When to use: if you’re already paying for an API and don’t want to manage local inference. Quality is competitive with the best OSS but you pay per-call (~$0.02 per 1M tokens) and you’re round-tripping every query through the network. For self-hosted RAG, this defeats the point.
Specialized models
Qwen-Embedding, BGE-M3 (multilingual + multi-vector), nomic-embed-text (long context). Each shines at a niche; for general English retrieval, MiniLM-L6 is hard to beat at its size.
We use all-MiniLM-L6-v2 for the rest of the curriculum. 384 dimensions, fast, good enough, no API calls.
Pick a vector store
Your options, ranked by “how much you should reach for this in 2026”:
sqlite-vec (the default)
A SQLite extension that adds vector search. The whole vector store is one .db file. No server, no daemon, no config. Embeddable in any Python application. ANN-quality search (HNSW) at hundreds of QPS on a single machine, scales to ~10M vectors comfortably.
Use when: anything under ~10M chunks, single-machine deployments, applications where simplicity wins. Default starting point.
pgvector
PostgreSQL extension. If you already have Postgres, this is free — your vectors live alongside your application data and you transact across both. Same ANN performance as sqlite-vec.
Use when: you already have a Postgres database, you want one storage system for everything.
Chroma / Qdrant / Weaviate
Dedicated vector databases. More features (per-namespace permissions, metadata filtering, multi-tenant isolation). Run as a server.

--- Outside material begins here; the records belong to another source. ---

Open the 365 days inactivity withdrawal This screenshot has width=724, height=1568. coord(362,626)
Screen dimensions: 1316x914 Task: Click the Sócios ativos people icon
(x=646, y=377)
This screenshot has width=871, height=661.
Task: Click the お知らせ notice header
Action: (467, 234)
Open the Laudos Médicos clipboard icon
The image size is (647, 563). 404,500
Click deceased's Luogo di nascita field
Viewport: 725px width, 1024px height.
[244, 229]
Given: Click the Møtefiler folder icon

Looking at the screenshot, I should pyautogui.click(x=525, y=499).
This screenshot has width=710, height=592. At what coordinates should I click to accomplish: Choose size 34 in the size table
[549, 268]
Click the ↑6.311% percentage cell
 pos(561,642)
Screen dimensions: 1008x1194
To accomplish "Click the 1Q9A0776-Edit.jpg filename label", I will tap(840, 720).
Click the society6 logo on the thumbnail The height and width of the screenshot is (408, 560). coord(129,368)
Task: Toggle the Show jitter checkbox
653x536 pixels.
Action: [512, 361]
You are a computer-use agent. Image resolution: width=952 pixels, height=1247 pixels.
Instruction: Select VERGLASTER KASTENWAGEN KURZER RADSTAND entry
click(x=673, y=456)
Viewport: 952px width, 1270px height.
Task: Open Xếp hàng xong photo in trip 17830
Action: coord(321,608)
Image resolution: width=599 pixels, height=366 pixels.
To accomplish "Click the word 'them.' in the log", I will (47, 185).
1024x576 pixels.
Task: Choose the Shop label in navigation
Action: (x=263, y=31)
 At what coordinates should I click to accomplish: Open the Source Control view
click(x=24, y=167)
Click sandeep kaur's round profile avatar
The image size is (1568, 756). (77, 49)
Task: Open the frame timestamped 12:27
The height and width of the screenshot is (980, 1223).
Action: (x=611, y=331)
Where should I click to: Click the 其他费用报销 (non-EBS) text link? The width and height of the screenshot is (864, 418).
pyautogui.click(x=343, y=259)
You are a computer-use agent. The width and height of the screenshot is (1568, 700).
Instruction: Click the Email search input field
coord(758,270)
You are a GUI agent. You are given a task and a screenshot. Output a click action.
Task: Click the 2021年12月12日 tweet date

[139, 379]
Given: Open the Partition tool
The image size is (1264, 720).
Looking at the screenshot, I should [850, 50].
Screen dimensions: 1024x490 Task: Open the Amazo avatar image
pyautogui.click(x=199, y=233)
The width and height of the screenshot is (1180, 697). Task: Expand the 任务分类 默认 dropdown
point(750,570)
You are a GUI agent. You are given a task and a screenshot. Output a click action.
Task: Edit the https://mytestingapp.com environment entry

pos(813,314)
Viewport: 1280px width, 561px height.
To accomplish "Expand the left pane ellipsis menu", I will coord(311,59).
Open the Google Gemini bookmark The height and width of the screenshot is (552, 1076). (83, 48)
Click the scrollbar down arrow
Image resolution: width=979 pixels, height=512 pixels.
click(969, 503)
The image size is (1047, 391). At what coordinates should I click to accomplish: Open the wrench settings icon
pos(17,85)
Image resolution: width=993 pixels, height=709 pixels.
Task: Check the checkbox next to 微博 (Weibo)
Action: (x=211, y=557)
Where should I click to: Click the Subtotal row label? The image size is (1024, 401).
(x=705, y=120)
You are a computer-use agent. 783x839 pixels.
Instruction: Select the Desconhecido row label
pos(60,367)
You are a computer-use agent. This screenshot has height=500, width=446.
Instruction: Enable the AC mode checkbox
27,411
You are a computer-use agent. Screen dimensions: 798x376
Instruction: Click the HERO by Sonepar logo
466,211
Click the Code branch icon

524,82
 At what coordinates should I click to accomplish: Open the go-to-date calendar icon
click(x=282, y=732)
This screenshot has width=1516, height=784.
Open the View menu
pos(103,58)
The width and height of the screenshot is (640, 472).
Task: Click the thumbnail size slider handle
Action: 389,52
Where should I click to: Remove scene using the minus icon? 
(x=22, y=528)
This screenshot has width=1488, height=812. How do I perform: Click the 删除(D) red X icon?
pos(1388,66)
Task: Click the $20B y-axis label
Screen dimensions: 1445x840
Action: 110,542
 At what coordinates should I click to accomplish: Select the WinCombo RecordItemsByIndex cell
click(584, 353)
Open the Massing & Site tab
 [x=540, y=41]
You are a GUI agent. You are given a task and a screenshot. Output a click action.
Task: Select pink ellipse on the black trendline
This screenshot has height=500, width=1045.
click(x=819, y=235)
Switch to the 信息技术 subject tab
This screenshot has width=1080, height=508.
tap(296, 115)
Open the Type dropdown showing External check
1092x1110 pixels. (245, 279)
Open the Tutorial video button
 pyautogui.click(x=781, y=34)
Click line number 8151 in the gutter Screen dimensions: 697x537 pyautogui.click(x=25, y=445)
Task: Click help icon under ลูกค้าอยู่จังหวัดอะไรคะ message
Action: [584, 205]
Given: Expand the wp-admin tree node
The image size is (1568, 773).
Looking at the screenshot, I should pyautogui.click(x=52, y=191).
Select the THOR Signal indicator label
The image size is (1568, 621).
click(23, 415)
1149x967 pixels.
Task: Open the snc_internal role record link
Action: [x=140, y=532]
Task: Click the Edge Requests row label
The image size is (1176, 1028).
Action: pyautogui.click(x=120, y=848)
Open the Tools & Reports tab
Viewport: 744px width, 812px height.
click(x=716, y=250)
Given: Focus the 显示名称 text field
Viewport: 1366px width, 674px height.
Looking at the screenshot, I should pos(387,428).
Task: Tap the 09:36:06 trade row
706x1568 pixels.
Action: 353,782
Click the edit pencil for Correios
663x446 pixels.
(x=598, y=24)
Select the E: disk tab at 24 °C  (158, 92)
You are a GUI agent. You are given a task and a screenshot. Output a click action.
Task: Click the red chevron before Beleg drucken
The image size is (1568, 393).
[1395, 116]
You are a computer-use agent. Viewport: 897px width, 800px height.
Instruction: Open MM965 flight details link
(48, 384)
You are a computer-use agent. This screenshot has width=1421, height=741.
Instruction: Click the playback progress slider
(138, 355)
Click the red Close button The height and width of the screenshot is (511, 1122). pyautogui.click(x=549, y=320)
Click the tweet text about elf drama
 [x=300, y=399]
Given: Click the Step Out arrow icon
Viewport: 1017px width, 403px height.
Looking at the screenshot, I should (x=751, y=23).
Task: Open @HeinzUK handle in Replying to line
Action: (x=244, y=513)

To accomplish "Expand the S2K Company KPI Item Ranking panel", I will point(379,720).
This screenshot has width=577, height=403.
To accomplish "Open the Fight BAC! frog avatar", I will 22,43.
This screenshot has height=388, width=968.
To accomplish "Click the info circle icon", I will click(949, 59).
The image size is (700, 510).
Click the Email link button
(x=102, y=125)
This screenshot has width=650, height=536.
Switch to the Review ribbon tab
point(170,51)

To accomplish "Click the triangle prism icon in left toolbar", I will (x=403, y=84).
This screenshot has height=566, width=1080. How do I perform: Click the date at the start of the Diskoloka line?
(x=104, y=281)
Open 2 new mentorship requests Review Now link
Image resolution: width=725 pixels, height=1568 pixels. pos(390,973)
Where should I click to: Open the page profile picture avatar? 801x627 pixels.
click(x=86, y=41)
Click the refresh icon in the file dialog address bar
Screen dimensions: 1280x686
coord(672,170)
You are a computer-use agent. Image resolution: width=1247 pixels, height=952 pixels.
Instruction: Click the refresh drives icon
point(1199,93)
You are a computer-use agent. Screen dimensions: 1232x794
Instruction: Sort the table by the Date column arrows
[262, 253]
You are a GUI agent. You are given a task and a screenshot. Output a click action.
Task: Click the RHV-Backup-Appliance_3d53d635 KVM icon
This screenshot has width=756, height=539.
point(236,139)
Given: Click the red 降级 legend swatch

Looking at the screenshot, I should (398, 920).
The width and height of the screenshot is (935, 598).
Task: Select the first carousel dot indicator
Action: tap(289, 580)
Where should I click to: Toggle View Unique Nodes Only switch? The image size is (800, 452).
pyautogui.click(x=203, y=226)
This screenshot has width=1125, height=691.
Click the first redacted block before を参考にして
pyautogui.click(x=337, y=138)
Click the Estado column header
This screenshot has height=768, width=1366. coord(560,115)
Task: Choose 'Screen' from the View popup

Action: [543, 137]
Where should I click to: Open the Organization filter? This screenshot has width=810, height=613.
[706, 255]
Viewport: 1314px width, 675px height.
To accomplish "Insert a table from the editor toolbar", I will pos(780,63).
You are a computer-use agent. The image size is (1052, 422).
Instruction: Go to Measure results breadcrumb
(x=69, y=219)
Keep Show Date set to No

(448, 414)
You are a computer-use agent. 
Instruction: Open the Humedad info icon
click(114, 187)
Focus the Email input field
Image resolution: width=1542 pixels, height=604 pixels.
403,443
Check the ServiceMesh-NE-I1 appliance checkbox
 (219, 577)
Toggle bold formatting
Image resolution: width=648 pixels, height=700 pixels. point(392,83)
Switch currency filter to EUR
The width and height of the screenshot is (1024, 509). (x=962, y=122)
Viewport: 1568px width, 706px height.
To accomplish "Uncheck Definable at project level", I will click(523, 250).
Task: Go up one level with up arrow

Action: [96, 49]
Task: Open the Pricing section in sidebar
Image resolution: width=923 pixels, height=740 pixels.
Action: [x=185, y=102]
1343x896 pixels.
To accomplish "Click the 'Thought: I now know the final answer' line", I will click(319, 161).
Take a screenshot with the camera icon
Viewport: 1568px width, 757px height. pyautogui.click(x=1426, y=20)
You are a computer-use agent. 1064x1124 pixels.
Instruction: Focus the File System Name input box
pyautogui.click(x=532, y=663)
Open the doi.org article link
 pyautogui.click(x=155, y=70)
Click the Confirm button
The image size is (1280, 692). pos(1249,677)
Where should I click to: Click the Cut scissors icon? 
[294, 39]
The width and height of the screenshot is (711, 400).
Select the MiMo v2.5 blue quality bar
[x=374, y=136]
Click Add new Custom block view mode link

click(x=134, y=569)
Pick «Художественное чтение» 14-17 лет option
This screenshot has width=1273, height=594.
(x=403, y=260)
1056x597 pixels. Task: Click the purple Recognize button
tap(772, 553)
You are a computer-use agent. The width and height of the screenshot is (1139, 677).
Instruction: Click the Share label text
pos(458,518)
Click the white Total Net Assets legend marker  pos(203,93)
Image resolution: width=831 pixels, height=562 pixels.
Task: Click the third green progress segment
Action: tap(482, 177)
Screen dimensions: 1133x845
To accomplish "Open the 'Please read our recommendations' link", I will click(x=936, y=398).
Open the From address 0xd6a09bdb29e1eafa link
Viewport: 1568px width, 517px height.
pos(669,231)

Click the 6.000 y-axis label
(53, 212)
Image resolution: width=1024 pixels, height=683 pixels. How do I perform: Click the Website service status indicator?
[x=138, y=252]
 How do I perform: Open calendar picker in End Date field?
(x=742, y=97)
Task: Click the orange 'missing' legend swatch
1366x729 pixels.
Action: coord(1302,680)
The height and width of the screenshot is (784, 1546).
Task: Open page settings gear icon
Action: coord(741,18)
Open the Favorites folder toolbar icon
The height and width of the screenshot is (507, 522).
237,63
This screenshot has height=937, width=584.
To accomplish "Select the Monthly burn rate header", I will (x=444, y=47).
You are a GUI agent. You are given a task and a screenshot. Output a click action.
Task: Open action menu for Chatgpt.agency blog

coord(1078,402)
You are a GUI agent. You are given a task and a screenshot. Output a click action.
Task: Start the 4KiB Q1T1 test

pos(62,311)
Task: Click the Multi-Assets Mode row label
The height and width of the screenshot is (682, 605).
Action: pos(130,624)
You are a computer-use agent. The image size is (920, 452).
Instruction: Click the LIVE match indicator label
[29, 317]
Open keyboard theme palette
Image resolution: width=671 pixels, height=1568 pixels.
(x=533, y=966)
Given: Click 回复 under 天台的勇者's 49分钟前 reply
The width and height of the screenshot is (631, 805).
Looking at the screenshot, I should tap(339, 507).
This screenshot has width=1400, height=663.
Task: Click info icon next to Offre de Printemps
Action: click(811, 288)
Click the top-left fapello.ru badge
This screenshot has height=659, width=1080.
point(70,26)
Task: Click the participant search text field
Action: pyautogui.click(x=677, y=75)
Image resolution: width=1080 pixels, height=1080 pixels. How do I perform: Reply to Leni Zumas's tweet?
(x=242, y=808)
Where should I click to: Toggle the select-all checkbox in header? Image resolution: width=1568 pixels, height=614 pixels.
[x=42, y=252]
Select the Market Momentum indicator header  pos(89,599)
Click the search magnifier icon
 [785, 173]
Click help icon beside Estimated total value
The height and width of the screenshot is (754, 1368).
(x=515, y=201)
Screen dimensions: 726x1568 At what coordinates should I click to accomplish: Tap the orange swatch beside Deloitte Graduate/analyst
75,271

Use when: very high query volume, multi-tenant, or you genuinely need features the SQL-extensions don’t have.
Pinecone / Turbopuffer / Vertex Vector Search
Managed cloud vector services. Pay-per-use, no operational overhead.
Use when: you’re already on the corresponding cloud and team prefers managed services.
The unfashionable truth: for most production RAG, the right choice is sqlite-vec or pgvector. Dedicated vector DBs are operational overhead you don’t need until you’re past 10M+ chunks or have specific multi-tenant requirements.
We use sqlite-vec.
Setup
uv add sentence-transformers sqlite-vec numpy
Three packages, no GPU required, fully offline once models are downloaded.
# stack/embed.py
from __future__ import annotations
import json
import sqlite3
from dataclasses import dataclass
from pathlib import Path
from typing import Iterable
import numpy as np
import sqlite_vec
from sentence_transformers import SentenceTransformer
from stack.chunk import Chunk
# Default embedding model. 384-d, ~25 MB on disk, 100k/sec on CPU.
EMBED_MODEL_NAME = "sentence-transformers/all-MiniLM-L6-v2"
EMBED_DIM = 384
class Embedder:
"""Lazy-loaded sentence-transformers wrapper.
The first call to .embed() loads the model (~3 sec). Subsequent
calls are fast. Thread-safe for read-only inference.
"""
def __init__(self, model_name: str = EMBED_MODEL_NAME):
self.model_name = model_name
self._model: SentenceTransformer | None = None
@property
def model(self) -> SentenceTransformer:
if self._model is None:
self._model = SentenceTransformer(self.model_name)
return self._model
def embed(self, texts: list[str], normalize: bool = True) -> np.ndarray:
"""Embed a list of strings; returns (n, EMBED_DIM) float32 array.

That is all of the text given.